Political prisoners excluded from Iraqi Kurdistan general amnesty bill
The executive and legislative authorities in the Kurdish region of northern Iraq are attempting to pass a general amnesty bill that excludes imprisoned journalists and political prisoners, according to defence lawyers and Kurdish lawmakers, as well as revealed by an exclusive copy of the bill obtained by The New Arab.
The Kurdistan Regional Government (KRG) ministry of labour and social affairs, in coordination with the KRG council of ministers, has prepared the bill and plan to send it to the Kurdistan parliament to formalise it as a law.
What is at stake in the draft is that it does not include hundreds of Kurdish activists and journalists who have been sentenced under the Kurdistan region's code of national security, law number 21 for the year 2003.
"Crimes that were committed against the internal and external security of the Kurdistan region or Iraq are not included within the scope of the general amnesty," stipulates Item 2 of Article 6 of the bill.
Tens of Kurdish journalists and activists, most of whom have been sentenced for "endangering national security" on what many view are politically-motivated charges are currently being kept behind bars at the Adult Reform Prison in Erbil administered by the KRG ministry of labour and social affairs.
Journalists Sherwan Amin Sherwani and Guhdar Zebari, and activists Shvan Saeed, Ayaz Karam, and Hariwan Issa, who all have been sentenced to six years imprisonment in February 2021, are notable figures excluded from the amnesty.
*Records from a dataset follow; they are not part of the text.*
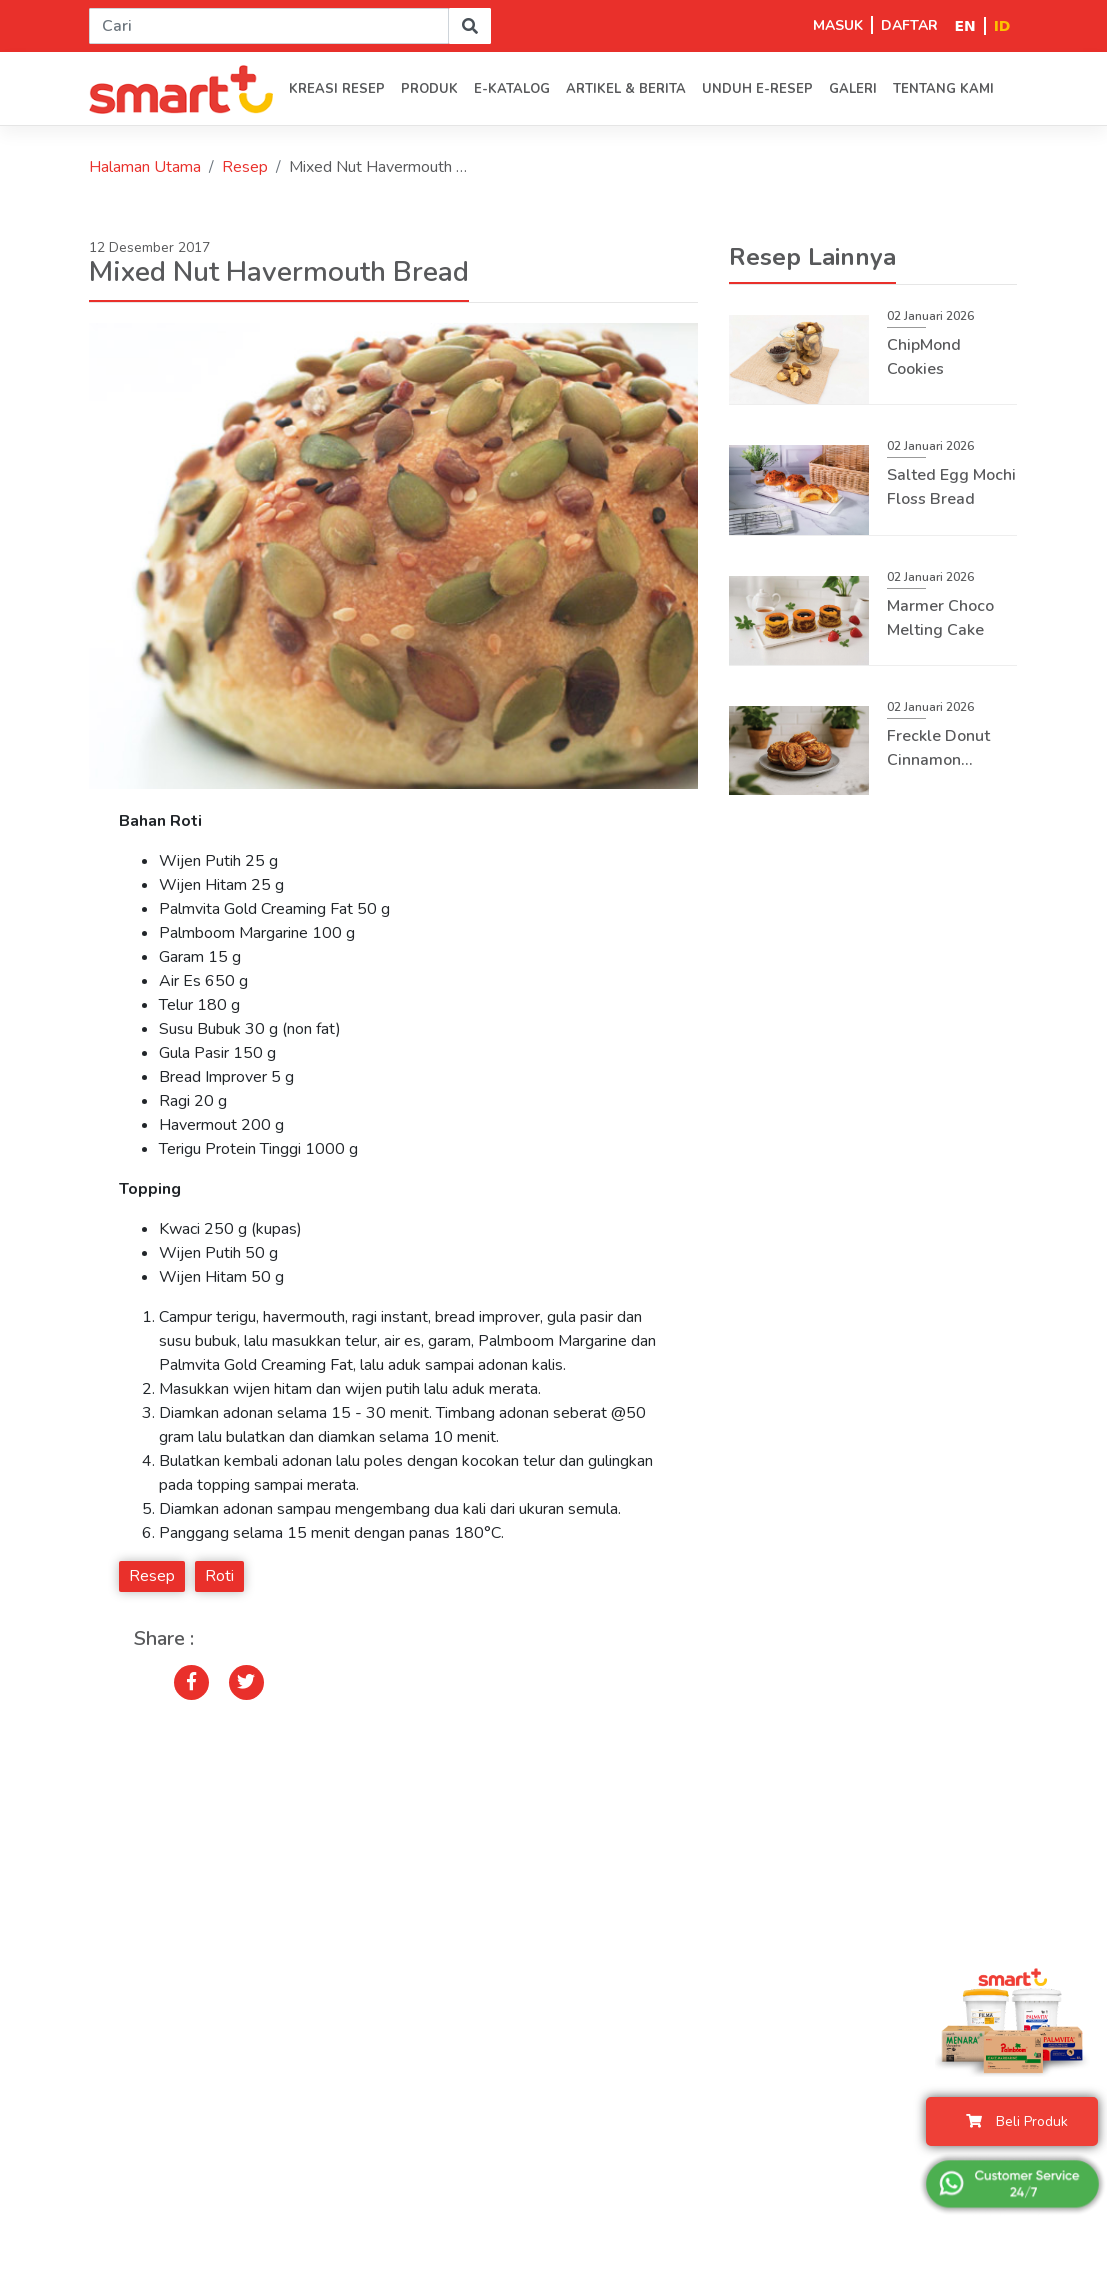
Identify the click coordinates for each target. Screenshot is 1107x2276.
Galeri (853, 89)
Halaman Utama (145, 167)
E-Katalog (512, 89)
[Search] (269, 26)
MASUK (838, 25)
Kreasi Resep (337, 89)
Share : (164, 1639)
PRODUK (429, 89)
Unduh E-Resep (757, 89)
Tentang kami (943, 89)
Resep (245, 167)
Bashdar Hassan, a lawyer defending tens of imprisoned Kurdish journalists and political prisoners, said in a statement that as per the above-mentioned article, political prisoners will not benefit from the general amnesty, and called on the presidency of the Kurdistan parliament to drop the article.
"I think the journalists from Badinan area [of Duhok] were sentenced unfairly, and they should be included in the general pardoning bill," Zikri Zebari, a Kurdish lawmaker from the ruling Patriotic Union of Kurdistan (PUK) and member in the Kurdistan parliament’s human rights committee, told TNA during a phone interview.
"Currently, the parliament is on its winter vacation, thus the bill might be discussed in March. We will continue with our efforts so that the general pardon will include most people. There are nearly 6,000 inmates in the Kurdistan region jails, it is not acceptable for all our prisons to be full of people," he added.
A spokesperson for the KRG ministry of labour and social affairs was not available to comment when contacted by TNA.
"Torturing of prisoners is not allowed at any reform prison related to my ministry. Initially, there were some cases of beating prisoners [at the KRG-run prisons], all those who tortured the prisoners were severely punished," Kwestan Mohamad, the KRG minister of labour and social affairs from the Kurdish Change Movement (Gorran) said during an interview with The New Arab last September.
A well-informed Kurdish source, speaking on condition of secrecy, said to TNA that the reason behind the pardon bill is that (KRG) is under pressure from international human rights organisations since its prisons run by the ministry of labour and social affairs are "too crowded and below the international standard".
The bill also does not pardon prisoners convicted under the Kurdistan region's anti-terror law and those convicted on charges of killing women under the pretext of honour.
According to the bill, special pardons will be given to various types of convicted prisoners at the reform prison houses run by the ministry. Those sentenced to execution will have their punishment changed to 15 years behind bars if reconciliations are reached with the complainers, otherwise, they would be imprisoned for 20 years.
In both scenarios, the period that the prisoners have already spent in jail will be taken into consideration in reducing their sentences.
"The KRG used national security reasons to justify systematically targeting critics, journalists, human rights defenders and other civil society activists through prosecutions. KRG security forces arbitrarily arrested tens of people for social media posts, news articles or reporting on demonstrations," Amnesty International said in its 2021-2022 annual report.
"The trial was marred by serious violations of fair trial standards, including convictions based on statements or 'confessions' extracted under duress, failure to provide in a timely manner the case documents to defence lawyers, and failure to order investigations into the defendants' claims of torture," Amnesty International's report added.